▶ **Exercise tasks**:
1 - Answer these from the text on 1848 and capitalism:
(a) How many countries did the Revolutions of 1848 ultimately involve?
(b) Why is dissatisfaction with political leadership more widespread today than in 1848?
(c) For how many years have economic relationships existed in a delicate balance of competing interests?
2 - List every place the text on 1848 and capitalism names where capitalists have deprived the bourgeoisie and proletariat of a fair share of the bounty.

▶ **Text section**:
The Revolutions of 1848 ultimately involved 50 countries throughout Europe and Latin America. At the time, there was no coordination among dissenters, but widespread dissatisfaction with political leadership was infectious across borders and beyond ethnic differences. Citizens of the world wanted more participation in how their lives were determined, i.e., democracy. Tens of thousands lost their lives in a futile effort, a bloody affaire that ended as abruptly as it began, within one year, forever memorialized by the words of Pierre-Joseph Proudhon (French philosopher and economic theorist, 1809-1865), “We have been beaten and humiliated… scattered, imprisoned, disarmed and gagged. The fate of European democracy has slipped from our hands.”

Dissatisfaction with political leadership (and, by inference, the capitalist state) today is more ubiquitous than in 1848 because instantaneous communication knows no barriers. Furthermore, what is known is this: Capitalism has failed as an economic system for society at large. By disproportionately favoring an elite minority who have gamed their own system, thus, sealing their own fate, capitalism has become as pejorative a term today as aristocrat was in 1848. And, because history has demonstrated, time and again, that no socio-economic system is static, this brings to the forefront questions about the likely life cycle for modern-day capitalism. Is it an economic system that has outlived its usefulness? And, if so, then, where are the various impulses of dissent headed, pointed in what direction, if not capitalism? These are questions that would otherwise be deemed inappropriate, if not for the current state of world affaires, but the answers are yet to be formulated.

This grandiose worldwide dissatisfaction with the status quo is not business as usual like a normal business cycle, which ends with renewal of prosperity. No, by all appearances, this is a deep-seated disintegration of economic relationships, which have existed in a delicate balance of competing interests for 200 years.

Every war has a catalyst, and the capitalists themselves have brought on this one by depriving the bourgeoisie and proletariat a fair share of the bounty on a worldwide basis in places like the United States, Indonesia, South Korea, Chile and throughout Europe. Now that capitalism is universal, the population of the world sees its effects in unison rather than individually by nation-state, but the problem is not capitalism per se. The problem is abuse of the capitalist system by capitalists. What is the evidence of this abuse?

▶ **Raw data**:
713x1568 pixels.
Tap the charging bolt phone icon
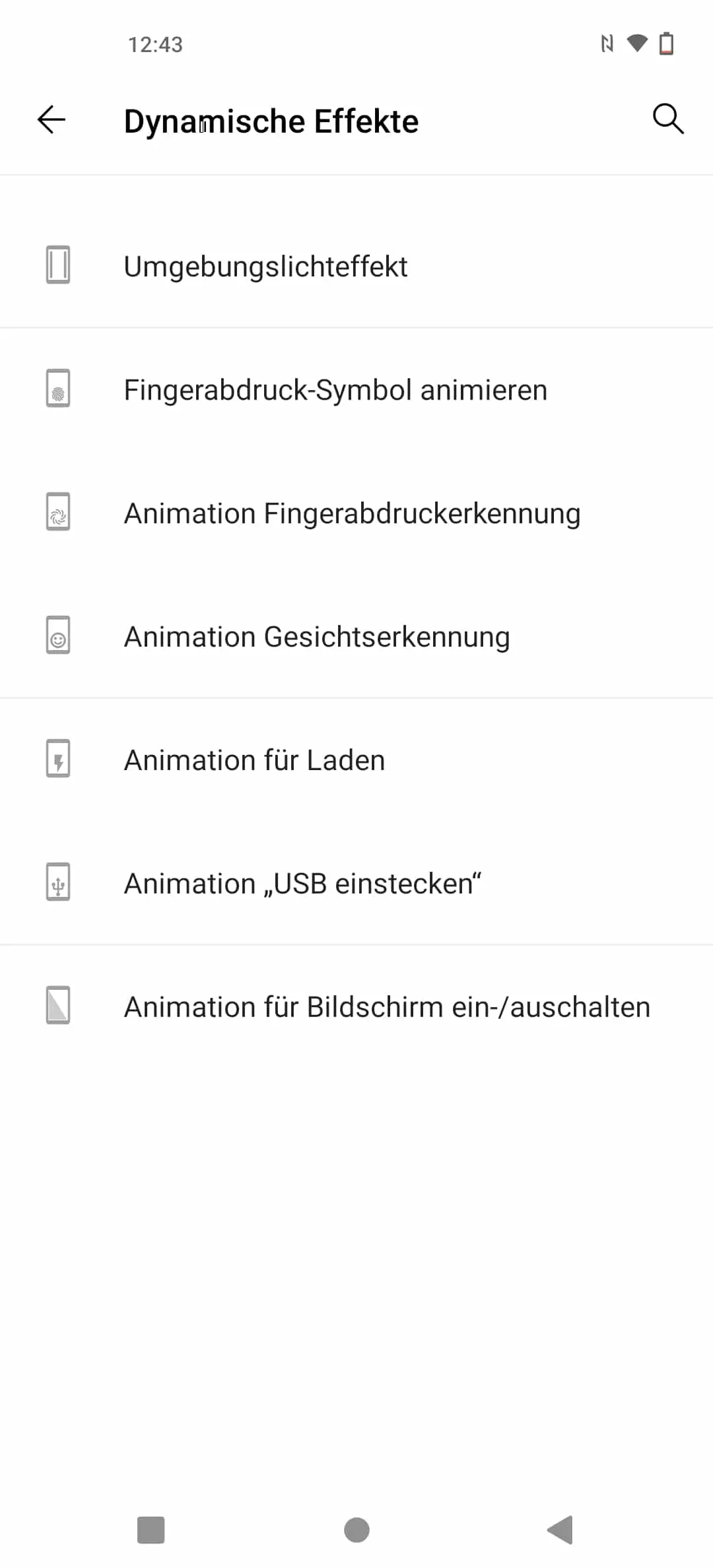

▶ **Answers for this exercise**:
1 -
(a) 50 countries, throughout Europe and Latin America.
(b) Because instantaneous communication knows no barriers.
(c) 200 years.

2 - The United States, Indonesia, South Korea, Chile, Europe